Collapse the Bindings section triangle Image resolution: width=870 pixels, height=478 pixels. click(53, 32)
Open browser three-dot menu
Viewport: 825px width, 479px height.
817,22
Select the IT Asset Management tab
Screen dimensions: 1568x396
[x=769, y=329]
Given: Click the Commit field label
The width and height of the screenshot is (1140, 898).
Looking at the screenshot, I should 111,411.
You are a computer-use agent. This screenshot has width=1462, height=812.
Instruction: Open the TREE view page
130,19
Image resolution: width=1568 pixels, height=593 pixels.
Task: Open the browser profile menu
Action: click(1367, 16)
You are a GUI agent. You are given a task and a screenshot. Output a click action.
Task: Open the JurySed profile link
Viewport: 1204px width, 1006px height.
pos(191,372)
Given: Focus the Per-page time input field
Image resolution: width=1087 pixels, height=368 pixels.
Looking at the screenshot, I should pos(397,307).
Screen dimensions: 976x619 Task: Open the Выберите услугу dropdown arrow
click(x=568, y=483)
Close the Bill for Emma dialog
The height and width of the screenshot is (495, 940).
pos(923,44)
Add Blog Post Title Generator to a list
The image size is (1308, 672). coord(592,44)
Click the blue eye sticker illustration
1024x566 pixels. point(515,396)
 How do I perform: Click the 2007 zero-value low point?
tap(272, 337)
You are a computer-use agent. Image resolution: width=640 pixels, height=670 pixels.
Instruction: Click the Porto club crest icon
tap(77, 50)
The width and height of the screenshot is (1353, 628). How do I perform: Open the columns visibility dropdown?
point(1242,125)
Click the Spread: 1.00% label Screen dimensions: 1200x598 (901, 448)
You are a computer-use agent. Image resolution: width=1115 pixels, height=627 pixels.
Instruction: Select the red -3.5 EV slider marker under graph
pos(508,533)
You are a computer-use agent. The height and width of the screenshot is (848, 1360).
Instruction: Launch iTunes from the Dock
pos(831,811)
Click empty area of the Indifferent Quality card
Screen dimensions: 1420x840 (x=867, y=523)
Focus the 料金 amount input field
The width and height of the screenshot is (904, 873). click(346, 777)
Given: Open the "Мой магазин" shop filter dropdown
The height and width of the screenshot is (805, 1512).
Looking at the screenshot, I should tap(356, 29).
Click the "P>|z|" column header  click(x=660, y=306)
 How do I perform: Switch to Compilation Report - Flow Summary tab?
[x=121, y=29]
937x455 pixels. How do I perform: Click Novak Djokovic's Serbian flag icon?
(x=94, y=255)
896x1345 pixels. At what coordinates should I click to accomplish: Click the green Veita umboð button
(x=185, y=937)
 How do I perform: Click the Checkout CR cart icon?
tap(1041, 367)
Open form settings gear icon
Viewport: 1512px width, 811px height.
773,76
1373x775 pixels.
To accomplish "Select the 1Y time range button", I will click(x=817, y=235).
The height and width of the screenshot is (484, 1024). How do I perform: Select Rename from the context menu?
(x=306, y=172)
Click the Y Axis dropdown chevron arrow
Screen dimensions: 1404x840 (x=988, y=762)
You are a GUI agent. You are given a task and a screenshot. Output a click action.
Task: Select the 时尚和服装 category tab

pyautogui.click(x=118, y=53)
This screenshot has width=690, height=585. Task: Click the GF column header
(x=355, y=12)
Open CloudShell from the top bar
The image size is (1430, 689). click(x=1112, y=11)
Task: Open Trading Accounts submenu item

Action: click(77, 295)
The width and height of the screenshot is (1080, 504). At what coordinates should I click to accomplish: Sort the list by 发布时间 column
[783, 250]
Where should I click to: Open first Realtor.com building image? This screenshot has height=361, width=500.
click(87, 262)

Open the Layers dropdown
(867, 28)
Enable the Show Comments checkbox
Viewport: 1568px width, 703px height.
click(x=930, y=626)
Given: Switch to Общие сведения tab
☆ ☆ ☆ ☆
Exercise objective: All of the data above must be repeated exactly.

Response box:
Collapse the Bindings section triangle Image resolution: width=870 pixels, height=478 pixels. click(53, 32)
Open browser three-dot menu
Viewport: 825px width, 479px height.
817,22
Select the IT Asset Management tab
Screen dimensions: 1568x396
[x=769, y=329]
Given: Click the Commit field label
The width and height of the screenshot is (1140, 898).
Looking at the screenshot, I should 111,411.
You are a computer-use agent. This screenshot has width=1462, height=812.
Instruction: Open the TREE view page
130,19
Image resolution: width=1568 pixels, height=593 pixels.
Task: Open the browser profile menu
Action: click(1367, 16)
You are a GUI agent. You are given a task and a screenshot. Output a click action.
Task: Open the JurySed profile link
Viewport: 1204px width, 1006px height.
pos(191,372)
Given: Focus the Per-page time input field
Image resolution: width=1087 pixels, height=368 pixels.
Looking at the screenshot, I should pos(397,307).
Screen dimensions: 976x619 Task: Open the Выберите услугу dropdown arrow
click(x=568, y=483)
Close the Bill for Emma dialog
The height and width of the screenshot is (495, 940).
pos(923,44)
Add Blog Post Title Generator to a list
The image size is (1308, 672). coord(592,44)
Click the blue eye sticker illustration
1024x566 pixels. point(515,396)
 How do I perform: Click the 2007 zero-value low point?
tap(272, 337)
You are a computer-use agent. Image resolution: width=640 pixels, height=670 pixels.
Instruction: Click the Porto club crest icon
tap(77, 50)
The width and height of the screenshot is (1353, 628). How do I perform: Open the columns visibility dropdown?
point(1242,125)
Click the Spread: 1.00% label Screen dimensions: 1200x598 (901, 448)
You are a computer-use agent. Image resolution: width=1115 pixels, height=627 pixels.
Instruction: Select the red -3.5 EV slider marker under graph
pos(508,533)
You are a computer-use agent. The height and width of the screenshot is (848, 1360).
Instruction: Launch iTunes from the Dock
pos(831,811)
Click empty area of the Indifferent Quality card
Screen dimensions: 1420x840 (x=867, y=523)
Focus the 料金 amount input field
The width and height of the screenshot is (904, 873). click(346, 777)
Given: Open the "Мой магазин" shop filter dropdown
The height and width of the screenshot is (805, 1512).
Looking at the screenshot, I should tap(356, 29).
Click the "P>|z|" column header  click(x=660, y=306)
 How do I perform: Switch to Compilation Report - Flow Summary tab?
[x=121, y=29]
937x455 pixels. How do I perform: Click Novak Djokovic's Serbian flag icon?
(x=94, y=255)
896x1345 pixels. At what coordinates should I click to accomplish: Click the green Veita umboð button
(x=185, y=937)
 How do I perform: Click the Checkout CR cart icon?
tap(1041, 367)
Open form settings gear icon
Viewport: 1512px width, 811px height.
773,76
1373x775 pixels.
To accomplish "Select the 1Y time range button", I will click(x=817, y=235).
The height and width of the screenshot is (484, 1024). How do I perform: Select Rename from the context menu?
(x=306, y=172)
Click the Y Axis dropdown chevron arrow
Screen dimensions: 1404x840 (x=988, y=762)
You are a GUI agent. You are given a task and a screenshot. Output a click action.
Task: Select the 时尚和服装 category tab

pyautogui.click(x=118, y=53)
This screenshot has width=690, height=585. Task: Click the GF column header
(x=355, y=12)
Open CloudShell from the top bar
The image size is (1430, 689). click(x=1112, y=11)
Task: Open Trading Accounts submenu item

Action: click(77, 295)
The width and height of the screenshot is (1080, 504). At what coordinates should I click to accomplish: Sort the list by 发布时间 column
[783, 250]
Where should I click to: Open first Realtor.com building image? This screenshot has height=361, width=500.
click(87, 262)

Open the Layers dropdown
(867, 28)
Enable the Show Comments checkbox
Viewport: 1568px width, 703px height.
click(x=930, y=626)
Given: Switch to Общие сведения tab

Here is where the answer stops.